• Required work:
Reproduce the lines of the records below, beginning with the line that contains "The image size is (264, 150)." and ending after the line that contains "point(344,10)".

(Data on locating visible targets)

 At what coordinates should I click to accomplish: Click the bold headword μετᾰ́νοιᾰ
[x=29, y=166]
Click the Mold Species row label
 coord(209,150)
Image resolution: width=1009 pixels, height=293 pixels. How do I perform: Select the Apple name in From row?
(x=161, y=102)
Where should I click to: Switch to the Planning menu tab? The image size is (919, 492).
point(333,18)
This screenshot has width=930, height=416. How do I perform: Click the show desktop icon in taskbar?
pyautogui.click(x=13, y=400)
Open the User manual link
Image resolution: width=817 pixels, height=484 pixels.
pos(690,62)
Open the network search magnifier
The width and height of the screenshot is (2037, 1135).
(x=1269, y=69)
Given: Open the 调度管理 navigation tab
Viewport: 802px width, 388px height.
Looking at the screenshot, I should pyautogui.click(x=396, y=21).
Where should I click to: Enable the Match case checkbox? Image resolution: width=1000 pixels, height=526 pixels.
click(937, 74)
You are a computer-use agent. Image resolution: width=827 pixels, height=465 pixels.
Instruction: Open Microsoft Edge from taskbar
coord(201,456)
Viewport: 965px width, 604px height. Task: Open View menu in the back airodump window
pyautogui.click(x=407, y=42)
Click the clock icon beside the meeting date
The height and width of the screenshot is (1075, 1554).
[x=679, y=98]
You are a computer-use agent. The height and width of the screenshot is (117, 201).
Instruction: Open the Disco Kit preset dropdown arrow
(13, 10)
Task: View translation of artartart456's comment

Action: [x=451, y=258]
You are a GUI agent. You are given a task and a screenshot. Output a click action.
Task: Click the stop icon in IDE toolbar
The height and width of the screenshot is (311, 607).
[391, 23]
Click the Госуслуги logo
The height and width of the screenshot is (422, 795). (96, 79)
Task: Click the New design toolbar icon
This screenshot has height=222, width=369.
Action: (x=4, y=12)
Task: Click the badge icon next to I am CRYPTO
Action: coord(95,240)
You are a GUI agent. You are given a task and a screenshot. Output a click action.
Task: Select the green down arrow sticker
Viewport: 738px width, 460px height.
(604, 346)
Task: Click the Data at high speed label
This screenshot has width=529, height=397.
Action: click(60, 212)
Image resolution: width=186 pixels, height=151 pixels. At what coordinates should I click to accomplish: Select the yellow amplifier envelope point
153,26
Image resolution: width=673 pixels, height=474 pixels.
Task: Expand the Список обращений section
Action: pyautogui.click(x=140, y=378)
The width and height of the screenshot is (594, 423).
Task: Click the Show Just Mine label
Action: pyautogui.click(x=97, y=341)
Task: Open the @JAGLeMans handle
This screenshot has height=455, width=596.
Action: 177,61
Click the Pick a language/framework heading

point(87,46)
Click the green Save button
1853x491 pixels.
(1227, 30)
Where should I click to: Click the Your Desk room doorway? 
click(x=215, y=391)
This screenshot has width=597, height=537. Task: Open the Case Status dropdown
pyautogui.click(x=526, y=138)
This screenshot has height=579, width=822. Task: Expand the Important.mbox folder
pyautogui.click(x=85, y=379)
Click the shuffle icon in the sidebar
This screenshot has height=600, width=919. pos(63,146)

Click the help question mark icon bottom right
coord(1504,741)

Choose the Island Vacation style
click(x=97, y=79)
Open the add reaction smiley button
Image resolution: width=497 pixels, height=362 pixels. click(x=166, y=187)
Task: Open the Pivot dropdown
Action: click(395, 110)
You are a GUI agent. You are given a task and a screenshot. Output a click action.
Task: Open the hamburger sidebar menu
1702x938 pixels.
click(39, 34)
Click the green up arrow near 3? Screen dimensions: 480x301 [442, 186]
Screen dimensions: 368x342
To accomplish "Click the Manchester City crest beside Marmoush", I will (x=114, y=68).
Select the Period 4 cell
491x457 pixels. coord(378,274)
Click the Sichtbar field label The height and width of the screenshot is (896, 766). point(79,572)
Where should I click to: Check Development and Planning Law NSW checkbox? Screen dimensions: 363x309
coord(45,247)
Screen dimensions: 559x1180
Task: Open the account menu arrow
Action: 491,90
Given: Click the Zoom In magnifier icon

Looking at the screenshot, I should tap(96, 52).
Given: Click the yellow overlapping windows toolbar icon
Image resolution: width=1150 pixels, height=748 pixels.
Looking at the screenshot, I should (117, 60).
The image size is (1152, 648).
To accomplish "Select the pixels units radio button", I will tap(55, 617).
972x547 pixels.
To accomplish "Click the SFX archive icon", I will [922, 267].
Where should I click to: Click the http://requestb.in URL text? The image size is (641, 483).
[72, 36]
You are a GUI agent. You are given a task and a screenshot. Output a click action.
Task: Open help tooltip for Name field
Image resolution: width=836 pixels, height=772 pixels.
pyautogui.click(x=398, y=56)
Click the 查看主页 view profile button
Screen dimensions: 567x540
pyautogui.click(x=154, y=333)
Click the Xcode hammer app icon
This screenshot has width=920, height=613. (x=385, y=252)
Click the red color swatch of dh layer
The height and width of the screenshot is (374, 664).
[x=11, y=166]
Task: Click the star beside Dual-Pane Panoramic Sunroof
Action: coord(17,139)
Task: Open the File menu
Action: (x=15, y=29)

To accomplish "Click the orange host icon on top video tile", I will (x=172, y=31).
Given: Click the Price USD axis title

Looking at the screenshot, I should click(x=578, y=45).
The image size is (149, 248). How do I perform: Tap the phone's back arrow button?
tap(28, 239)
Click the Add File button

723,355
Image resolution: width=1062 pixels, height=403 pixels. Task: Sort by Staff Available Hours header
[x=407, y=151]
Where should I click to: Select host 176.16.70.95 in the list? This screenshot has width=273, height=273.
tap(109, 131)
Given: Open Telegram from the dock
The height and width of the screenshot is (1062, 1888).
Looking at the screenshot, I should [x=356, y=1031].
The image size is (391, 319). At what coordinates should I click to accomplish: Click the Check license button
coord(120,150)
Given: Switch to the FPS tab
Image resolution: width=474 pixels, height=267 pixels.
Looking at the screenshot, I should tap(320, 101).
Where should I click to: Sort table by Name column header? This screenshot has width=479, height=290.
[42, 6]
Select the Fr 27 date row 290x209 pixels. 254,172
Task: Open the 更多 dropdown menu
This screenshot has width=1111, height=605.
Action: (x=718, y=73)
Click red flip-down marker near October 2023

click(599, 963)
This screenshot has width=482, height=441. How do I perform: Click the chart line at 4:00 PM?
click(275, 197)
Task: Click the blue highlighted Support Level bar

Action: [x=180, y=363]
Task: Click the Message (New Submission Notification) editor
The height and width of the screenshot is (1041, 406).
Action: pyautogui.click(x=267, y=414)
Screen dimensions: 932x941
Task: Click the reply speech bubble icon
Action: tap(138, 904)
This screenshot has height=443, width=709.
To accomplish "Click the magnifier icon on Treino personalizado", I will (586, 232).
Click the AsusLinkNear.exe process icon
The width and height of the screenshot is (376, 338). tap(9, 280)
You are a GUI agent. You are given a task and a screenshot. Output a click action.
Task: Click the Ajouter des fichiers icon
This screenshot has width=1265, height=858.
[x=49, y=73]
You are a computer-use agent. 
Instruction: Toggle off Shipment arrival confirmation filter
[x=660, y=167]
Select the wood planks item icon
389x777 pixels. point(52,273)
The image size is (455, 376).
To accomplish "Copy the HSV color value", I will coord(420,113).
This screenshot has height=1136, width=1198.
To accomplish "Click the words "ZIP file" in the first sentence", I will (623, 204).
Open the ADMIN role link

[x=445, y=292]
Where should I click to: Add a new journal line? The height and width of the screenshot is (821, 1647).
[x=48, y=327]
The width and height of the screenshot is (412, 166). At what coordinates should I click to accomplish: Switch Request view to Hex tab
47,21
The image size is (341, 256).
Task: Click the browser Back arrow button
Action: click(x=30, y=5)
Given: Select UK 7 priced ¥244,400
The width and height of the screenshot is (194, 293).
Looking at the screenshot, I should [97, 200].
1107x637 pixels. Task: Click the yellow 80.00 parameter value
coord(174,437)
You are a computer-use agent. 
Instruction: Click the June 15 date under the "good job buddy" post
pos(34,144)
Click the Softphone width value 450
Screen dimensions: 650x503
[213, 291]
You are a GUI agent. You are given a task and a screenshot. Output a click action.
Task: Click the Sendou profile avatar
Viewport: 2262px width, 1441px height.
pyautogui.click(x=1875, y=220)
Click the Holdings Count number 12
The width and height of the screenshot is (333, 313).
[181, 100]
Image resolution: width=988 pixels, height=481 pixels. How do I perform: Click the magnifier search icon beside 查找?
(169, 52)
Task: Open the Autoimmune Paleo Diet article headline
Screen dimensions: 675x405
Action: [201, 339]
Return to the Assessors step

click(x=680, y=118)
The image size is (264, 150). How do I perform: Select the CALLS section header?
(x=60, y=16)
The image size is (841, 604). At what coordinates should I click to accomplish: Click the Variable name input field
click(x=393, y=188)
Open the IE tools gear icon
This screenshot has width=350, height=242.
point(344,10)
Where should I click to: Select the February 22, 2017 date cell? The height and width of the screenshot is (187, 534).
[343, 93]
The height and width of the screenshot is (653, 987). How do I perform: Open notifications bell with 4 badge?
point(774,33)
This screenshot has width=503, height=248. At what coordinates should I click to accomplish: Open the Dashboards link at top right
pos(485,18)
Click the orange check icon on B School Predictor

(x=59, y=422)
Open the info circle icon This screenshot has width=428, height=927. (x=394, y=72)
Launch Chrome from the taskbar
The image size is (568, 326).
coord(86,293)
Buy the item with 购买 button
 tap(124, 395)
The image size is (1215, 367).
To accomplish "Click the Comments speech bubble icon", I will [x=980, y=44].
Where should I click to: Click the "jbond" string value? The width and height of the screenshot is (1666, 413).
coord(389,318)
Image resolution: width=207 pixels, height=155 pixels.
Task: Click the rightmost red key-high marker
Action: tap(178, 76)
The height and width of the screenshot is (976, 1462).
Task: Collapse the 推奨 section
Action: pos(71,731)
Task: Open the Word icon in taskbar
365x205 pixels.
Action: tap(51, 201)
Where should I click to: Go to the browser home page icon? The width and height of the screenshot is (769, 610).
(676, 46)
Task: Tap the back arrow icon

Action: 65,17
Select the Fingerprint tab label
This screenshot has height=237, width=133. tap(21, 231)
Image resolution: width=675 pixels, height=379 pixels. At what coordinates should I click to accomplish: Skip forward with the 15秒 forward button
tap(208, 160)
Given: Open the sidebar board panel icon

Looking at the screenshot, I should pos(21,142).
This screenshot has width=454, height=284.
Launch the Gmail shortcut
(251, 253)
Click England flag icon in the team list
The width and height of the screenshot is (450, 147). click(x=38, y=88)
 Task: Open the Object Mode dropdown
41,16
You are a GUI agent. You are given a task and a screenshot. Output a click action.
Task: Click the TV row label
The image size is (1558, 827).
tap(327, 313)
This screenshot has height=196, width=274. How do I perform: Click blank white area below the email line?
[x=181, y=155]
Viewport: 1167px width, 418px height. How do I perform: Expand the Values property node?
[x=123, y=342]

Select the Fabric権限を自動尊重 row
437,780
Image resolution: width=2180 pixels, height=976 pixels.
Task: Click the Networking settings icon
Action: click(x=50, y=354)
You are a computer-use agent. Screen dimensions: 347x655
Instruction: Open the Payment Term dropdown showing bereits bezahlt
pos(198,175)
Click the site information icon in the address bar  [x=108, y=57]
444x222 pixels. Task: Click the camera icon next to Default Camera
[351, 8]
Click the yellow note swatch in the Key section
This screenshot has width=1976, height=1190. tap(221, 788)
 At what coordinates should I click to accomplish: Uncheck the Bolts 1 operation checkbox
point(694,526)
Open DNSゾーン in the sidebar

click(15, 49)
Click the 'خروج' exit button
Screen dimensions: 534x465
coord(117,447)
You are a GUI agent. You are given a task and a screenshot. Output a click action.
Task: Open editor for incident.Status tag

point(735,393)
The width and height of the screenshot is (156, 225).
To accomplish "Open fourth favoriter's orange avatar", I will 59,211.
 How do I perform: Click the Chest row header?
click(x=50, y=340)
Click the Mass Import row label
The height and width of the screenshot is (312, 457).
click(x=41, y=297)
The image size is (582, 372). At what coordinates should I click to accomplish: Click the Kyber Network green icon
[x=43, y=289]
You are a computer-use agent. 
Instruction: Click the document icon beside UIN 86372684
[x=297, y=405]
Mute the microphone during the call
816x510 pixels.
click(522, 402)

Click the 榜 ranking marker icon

• Response to the task:
The image size is (264, 150). How do I perform: Select the CALLS section header?
(x=60, y=16)
The image size is (841, 604). At what coordinates should I click to accomplish: Click the Variable name input field
click(x=393, y=188)
Open the IE tools gear icon
This screenshot has width=350, height=242.
point(344,10)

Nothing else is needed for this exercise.